Anti-uplift stability for CAES rock caverns in Hoek-Brown rock masses considering the location of crack initiation

The initiation and propagation of cracks induced by the high internal pressure affect the ultimate bearing capacity of underground rock caverns to a certain extent and then affect the uplift stability. Based on the limit analysis upper-bound theorem and the σ_n-τ_n-form Hoek-Brown (H-B) criterion, a limit analysis model for the uplift failure of circular rock caverns for compressed air energy storage (CAES) is established with the coupled mechanism of tensile crack initiation and shear-driven propagation, validated by numerical simulations and available analytical methods. When disturbance factor (D = 0), the positions of crack initiation are significantly influenced by the surrounding rock grade while being less affected by the cavern buried depth (H) and the rock’s uniaxial compressive strength (σ_c).

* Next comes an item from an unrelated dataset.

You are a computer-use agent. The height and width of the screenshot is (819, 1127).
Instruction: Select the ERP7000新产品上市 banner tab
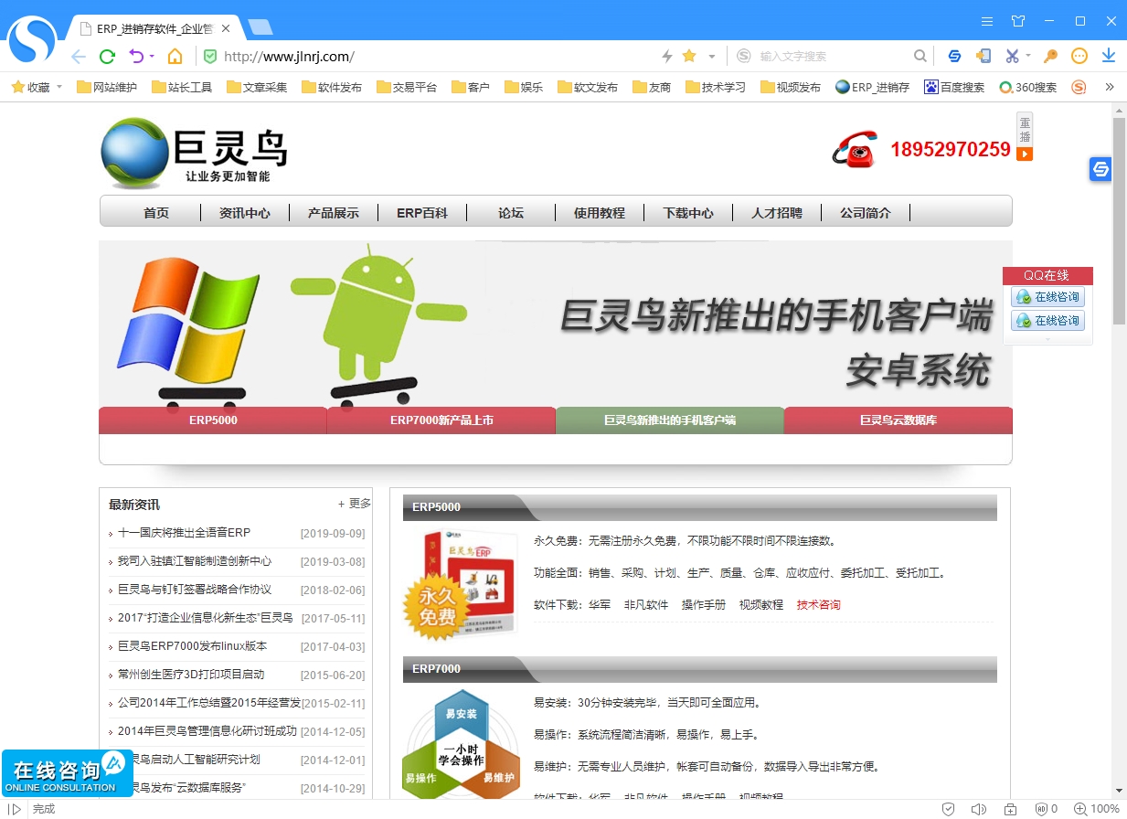coord(441,420)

The limit internal pressures in class-V to class-III surrounding rock masses are significantly influenced by H, while they are mainly affected by σ_c in class-II and class-I. When D ≠ 0, the positions of crack initiation in class-V to class-III are significantly affected by D, which is less influenced in class-II and class-I. The influence of rock disturbance on the limit internal pressure decreases with the increase in H and the grade of the surrounding rock masses, while increasing with the increase in σ_c. Diagnostic charts for the position of crack initiation and operating internal pressures are given. This study provides some new insights into the engineering design and assessment of operation risks for CAES underground rock caverns.